Legislation would tighten restrictions on H-1B, ‘streamline’ H-2B programs
THE H-1B AND H-2B visa programs are designed to allow U.S. based companies to hire foreign workers for long term or temporary jobs. New legislation now aims to restrict the former program but streamline the latter.
H-1B visas are intended for employees in technical fields, such as research, who hold bachelor’s degrees. However, in January, Republican Congressman Darrell Issa from California introduced H.R. 170, the “Protect and Grow American Jobs Act,” a set of new restrictions on H-1B visas. Issa’s office said he introduced the bill in response to complaints that several companies had abused the program. H.R. 170 would raise the salary requirement for positions filled by H-1B holders to $100,000 a year, up from $60,000 a year, and eliminate the master’s degree exemption, in the latter case citing case in which applicants obtained low-quality degrees just to qualify for the exemption.
The bill is an effort to trim that abuse by making it more expensive to import skilled workers, Issa said. “In order for America to lead again, we need to ensure we can retain the world’s best and brightest talent,” Issa said. “At the same time, we also need to make sure programs are not abused to allow companies to outsource and hire cheap foreign labor from abroad to replace American workers.”
But such criticism of the H-1B program is misplaced, said U.S.-India Business Council President Mukesh Aghi in an opinion column published on The Hindu news site. “H-1Bs visas are for high-skilled workers. The problem is that the demand for these workers far surpasses the annual allotment of 85,000 H-1Bs, 20,000 of which are slotted for master’s graduates,” Aghi wrote, adding that American universities only provide one-third of the 120,000 new computer engineers needed annually. “Estimates show that by rejecting 178,000 H-1B visa applications in computer-related fields in 2007-08, the U.S. missed out on creating as many as 231,224 tech jobs for U.S.-born workers in the two years that followed.”
Currently H.R. 170 is in the House Subcommittee on Immigration and Border Security. “We’re in talks with our colleagues and working to get the bill to the floor as soon as possible,” Issa spokesman Calvin Moore said. The bill is supported by Issa’s fellow San Diego area Congressman Scott Peters (D-California).
H-2B visas primarily allow the hiring of temporary or seasonal workers in cases where American workers are unavailable or unwilling to perform the job in question, and it is commonly used by businesses in the tourism industry. In this case, legislation introduced by Sen. Thom Tillis (R-North Carolina) and several others aims to make it easier for those businesses to hire seasonal workers from out of the country.
The legislation, Senate Bill 792 or “Save our Small and Seasonal Businesses Act,” includes a “returning worker exemption” provision, which exempts workers who have previously worked in the U.S. through the H-2B visa program from inclusion in the cap on the number of H-2B visas available per fiscal year.
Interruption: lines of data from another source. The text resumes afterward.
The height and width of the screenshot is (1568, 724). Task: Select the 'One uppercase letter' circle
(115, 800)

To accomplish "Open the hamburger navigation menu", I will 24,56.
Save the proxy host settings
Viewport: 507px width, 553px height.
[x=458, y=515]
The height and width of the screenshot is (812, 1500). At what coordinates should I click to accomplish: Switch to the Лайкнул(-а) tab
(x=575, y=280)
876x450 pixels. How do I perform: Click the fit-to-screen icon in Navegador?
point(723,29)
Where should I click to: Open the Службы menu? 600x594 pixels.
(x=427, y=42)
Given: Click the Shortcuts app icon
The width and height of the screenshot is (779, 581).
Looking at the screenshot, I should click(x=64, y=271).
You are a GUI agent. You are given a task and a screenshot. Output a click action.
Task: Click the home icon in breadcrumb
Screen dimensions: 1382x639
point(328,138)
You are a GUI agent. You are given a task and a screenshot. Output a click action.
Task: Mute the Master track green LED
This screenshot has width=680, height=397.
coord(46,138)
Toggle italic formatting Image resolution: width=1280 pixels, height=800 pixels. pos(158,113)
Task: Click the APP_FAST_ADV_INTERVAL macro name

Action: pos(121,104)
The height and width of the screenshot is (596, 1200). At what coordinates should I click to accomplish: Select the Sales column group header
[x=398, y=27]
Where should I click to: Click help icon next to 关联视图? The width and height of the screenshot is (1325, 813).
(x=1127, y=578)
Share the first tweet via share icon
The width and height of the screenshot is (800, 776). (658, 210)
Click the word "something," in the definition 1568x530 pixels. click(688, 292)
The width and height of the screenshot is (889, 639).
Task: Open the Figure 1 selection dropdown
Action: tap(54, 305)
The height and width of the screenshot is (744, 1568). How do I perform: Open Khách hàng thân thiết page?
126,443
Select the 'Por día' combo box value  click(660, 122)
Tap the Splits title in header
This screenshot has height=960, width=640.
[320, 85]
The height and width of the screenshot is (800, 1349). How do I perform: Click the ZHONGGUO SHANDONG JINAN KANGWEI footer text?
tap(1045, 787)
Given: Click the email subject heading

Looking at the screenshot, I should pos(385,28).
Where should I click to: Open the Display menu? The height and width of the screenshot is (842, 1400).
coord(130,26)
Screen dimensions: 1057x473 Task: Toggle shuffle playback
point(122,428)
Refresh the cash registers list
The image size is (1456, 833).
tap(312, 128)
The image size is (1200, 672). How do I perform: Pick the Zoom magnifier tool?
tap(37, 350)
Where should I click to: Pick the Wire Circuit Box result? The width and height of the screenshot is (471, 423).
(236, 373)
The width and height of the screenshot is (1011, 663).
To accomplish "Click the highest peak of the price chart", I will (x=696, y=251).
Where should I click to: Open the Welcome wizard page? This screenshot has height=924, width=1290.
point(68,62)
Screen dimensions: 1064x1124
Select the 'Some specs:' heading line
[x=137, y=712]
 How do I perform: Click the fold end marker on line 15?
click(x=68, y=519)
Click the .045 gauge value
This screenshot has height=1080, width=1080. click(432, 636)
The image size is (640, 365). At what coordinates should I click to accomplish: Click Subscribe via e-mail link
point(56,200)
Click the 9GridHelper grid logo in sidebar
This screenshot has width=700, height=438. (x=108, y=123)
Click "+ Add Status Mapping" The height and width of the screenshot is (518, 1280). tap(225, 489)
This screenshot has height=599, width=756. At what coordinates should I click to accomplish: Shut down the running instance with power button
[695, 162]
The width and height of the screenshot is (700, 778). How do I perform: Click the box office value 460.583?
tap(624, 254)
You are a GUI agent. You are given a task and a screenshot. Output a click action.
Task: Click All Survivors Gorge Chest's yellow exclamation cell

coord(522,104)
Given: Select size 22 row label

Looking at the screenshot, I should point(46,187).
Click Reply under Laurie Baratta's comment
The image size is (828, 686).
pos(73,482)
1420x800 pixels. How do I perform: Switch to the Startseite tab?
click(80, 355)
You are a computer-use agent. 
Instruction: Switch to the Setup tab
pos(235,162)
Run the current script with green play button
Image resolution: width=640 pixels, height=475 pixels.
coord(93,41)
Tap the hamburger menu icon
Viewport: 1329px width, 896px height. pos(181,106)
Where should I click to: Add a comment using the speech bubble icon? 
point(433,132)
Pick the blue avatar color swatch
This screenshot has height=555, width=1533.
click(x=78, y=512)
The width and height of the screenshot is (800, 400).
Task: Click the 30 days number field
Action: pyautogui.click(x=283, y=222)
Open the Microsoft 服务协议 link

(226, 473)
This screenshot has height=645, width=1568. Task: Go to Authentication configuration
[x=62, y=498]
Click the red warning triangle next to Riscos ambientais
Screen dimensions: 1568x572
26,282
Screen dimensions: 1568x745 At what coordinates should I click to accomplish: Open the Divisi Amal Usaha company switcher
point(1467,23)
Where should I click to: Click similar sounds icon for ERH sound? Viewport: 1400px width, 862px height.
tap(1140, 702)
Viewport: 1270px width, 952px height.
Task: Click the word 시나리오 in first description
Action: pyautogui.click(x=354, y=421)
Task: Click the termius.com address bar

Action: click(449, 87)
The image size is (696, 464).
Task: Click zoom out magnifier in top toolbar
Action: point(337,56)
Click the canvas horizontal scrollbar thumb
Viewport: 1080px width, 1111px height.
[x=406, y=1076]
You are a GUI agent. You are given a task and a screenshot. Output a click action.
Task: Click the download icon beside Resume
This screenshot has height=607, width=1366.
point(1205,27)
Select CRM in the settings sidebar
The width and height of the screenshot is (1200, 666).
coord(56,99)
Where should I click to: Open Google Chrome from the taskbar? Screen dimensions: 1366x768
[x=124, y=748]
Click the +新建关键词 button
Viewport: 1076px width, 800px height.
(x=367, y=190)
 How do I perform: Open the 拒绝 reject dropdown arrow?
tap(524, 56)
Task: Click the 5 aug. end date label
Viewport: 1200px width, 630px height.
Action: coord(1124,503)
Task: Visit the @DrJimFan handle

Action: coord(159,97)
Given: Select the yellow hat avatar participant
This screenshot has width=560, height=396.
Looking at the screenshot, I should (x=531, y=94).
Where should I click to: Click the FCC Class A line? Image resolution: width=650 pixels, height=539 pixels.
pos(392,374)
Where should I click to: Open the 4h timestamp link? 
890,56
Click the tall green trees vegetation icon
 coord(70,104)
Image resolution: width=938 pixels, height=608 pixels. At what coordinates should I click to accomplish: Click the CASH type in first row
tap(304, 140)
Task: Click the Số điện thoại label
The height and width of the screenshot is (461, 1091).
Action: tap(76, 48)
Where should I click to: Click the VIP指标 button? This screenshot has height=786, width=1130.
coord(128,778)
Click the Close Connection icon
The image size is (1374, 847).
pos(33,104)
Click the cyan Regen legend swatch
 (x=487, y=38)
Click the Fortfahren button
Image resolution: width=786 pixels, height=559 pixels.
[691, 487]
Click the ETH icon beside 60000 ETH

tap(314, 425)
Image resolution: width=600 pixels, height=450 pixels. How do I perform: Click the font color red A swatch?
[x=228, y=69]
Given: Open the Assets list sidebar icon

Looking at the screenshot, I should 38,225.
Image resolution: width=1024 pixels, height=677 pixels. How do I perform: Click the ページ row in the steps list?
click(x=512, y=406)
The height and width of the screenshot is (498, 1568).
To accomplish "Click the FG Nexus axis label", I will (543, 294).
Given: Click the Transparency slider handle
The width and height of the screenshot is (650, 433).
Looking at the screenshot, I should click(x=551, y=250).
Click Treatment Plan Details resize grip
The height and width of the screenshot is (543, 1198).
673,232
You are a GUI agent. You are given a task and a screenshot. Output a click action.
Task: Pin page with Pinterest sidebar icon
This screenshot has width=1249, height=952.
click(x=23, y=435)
The lack of a returning worker exemption in fiscal year2017 has caused hardship for seasonal small businesses that were not able to fill their workforce demands, according to Tillis’ office. “Across North Carolina and the country, seasonal employers have been unfairly facing bureaucratic barriers through the H-2B program, to the point where they are not even sure if they can continue to stay in business,” Tillis said.
The H-2B Workforce Coalition, an alliance of more than 40 industry associations that promotes the program, endorsed the new legislation. The American Hotel & Lodging Association is part of the coalition. “Lodging industry employers always look first to the U.S. workforce to fill critical job functions during peak seasons at hotels, but in many instances, there are no workers available,” said Brian Crawford, AHLA’s vice president of government and political affairs and co-chair of the H-2B Workforce Coalition. “The H-2B program provides valuable support for businesses looking to supplement their workforce with temporary seasonal employees.”